- Text passage -
..............................
The cost of caring for America's disabled elderly is soaring as their numbers grow and expensive new treatments multiply. Nursing home expenditures have quintupled since 1980, rising faster than hospital costs. Part of the increase in expenses is due to skewed government priorities: The federal aid system rewards hospitals for expensive care and denies government aid to family members who try to keep their relatives out of nursing homes. It's a fat target for reform.
There's a spark of good news--President Clinton's announcement this week that the biggest domestic item in his budget this year will be $5.5 billion set aside to provide a $1,000 yearly tax credit for people with severe disabilities and for the relatives who take care of them. In addition, he will ask for $625 million to help state and local governments set up programs to aid family members providing care. For middle-class families struggling to pay nursing home costs, which now average $47,000 a year on the private market, $1,000 isn't much. But the amount will go further for families providing home care.
..............................
Continue the passage on the cost of caring for America's disabled elderly from the point where it ends. These lines are unrelated to the passage above and can be set aside.

- Given records -
..............................
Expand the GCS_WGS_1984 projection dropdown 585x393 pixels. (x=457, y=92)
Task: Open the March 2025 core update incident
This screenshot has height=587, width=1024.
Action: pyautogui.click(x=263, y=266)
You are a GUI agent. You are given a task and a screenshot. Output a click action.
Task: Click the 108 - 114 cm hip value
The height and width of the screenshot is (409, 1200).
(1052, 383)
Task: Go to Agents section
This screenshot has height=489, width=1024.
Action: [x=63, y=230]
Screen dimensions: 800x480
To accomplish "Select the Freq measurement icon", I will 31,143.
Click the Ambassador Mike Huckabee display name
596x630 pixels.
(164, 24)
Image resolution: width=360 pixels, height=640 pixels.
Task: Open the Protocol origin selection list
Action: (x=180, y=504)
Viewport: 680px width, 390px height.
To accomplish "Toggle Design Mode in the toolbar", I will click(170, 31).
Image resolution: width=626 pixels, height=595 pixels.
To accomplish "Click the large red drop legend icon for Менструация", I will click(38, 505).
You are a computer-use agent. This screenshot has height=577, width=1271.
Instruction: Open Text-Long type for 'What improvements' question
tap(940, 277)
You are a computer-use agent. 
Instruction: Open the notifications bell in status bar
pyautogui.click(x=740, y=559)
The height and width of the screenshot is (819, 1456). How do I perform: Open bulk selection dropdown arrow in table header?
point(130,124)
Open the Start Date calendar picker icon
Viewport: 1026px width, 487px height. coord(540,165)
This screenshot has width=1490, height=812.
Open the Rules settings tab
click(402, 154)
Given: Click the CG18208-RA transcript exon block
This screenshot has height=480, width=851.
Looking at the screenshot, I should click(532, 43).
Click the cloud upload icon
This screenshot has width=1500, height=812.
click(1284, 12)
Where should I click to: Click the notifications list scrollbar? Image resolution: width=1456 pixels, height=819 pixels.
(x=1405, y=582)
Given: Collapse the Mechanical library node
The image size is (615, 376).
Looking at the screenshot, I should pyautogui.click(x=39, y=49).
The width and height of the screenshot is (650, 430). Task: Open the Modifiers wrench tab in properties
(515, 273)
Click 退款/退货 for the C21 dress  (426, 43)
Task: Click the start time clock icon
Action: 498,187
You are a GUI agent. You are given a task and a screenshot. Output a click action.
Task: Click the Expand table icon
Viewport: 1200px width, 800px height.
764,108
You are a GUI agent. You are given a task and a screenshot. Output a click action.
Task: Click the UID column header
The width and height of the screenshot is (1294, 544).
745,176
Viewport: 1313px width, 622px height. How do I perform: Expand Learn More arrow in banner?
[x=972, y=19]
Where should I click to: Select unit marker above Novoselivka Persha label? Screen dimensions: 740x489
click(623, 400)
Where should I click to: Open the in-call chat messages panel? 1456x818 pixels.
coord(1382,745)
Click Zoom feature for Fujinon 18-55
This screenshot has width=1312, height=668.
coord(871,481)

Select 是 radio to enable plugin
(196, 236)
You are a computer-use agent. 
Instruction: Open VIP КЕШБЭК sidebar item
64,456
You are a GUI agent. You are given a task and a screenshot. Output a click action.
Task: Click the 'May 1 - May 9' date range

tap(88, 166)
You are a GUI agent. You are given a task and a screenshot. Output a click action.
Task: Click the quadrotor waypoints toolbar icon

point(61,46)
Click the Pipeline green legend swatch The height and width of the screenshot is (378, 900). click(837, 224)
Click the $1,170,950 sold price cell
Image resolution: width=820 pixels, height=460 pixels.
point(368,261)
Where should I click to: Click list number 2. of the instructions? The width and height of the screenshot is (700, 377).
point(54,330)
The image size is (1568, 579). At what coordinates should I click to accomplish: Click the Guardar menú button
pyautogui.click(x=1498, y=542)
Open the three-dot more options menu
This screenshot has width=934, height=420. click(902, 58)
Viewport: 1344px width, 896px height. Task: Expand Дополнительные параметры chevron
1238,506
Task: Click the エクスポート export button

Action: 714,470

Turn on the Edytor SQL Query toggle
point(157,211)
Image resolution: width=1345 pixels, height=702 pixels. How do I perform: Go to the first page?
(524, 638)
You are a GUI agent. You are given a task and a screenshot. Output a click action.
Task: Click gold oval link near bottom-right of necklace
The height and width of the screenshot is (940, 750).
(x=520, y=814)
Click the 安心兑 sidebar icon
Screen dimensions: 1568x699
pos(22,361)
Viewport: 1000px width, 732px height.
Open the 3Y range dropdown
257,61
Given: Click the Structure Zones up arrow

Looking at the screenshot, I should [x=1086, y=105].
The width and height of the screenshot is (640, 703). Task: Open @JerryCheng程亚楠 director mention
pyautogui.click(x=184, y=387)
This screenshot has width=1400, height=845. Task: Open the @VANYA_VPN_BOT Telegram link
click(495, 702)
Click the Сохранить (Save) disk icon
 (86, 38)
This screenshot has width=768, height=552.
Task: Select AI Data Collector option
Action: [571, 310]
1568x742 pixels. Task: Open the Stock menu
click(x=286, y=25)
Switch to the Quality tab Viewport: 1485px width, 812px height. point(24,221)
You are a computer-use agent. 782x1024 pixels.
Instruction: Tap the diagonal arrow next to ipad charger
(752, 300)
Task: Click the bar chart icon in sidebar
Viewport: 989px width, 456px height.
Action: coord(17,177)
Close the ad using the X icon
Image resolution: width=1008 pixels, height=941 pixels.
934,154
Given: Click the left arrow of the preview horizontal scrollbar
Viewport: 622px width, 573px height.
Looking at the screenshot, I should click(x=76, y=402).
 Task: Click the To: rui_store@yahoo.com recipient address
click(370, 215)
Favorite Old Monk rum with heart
..............................
- Answer section -
This is not the first time Washington has recognized the problem. In the late 1980s, noting that home care is more economical and humane than institutionalization, the government allowed Medicare dollars to be used for the first time for nursing visits to people's homes. Because of the change, federal payments for home health care costs have mushroomed tenfold in the last decade, far more than necessary.
According to a 1997 Government Accounting Office report, more than one-third of government home health care payments in California were undocumented, duplicative or for services never delivered. Part of the problem will be solved in October, when Medicare tightens the way home health care providers are paid; in addition, the Clinton administration proposes doubling audits of home health care claims.
There is also too much slack in determining who is homebound enough to qualify for home care. And too often skilled nurses provide basic bathing and personal care assistance because it's easier to get a nurse paid than an less skilled aide.
But reducing the cost of home care is one thing and denying it altogether is another: Right now in California, a wife who tries to care for her elderly husband at home isn't eligible for Medicaid dollars until she reduces the family assets to $3,000. If she commits him to a nursing home instead, she can shelter $80,760 in assets. Oregon and Washington state successfully petitioned the federal Health Care Finance Administration to allow them to give Medicaid dollars to families for home care without requiring those families to first impoverish themselves. California should follow their lead.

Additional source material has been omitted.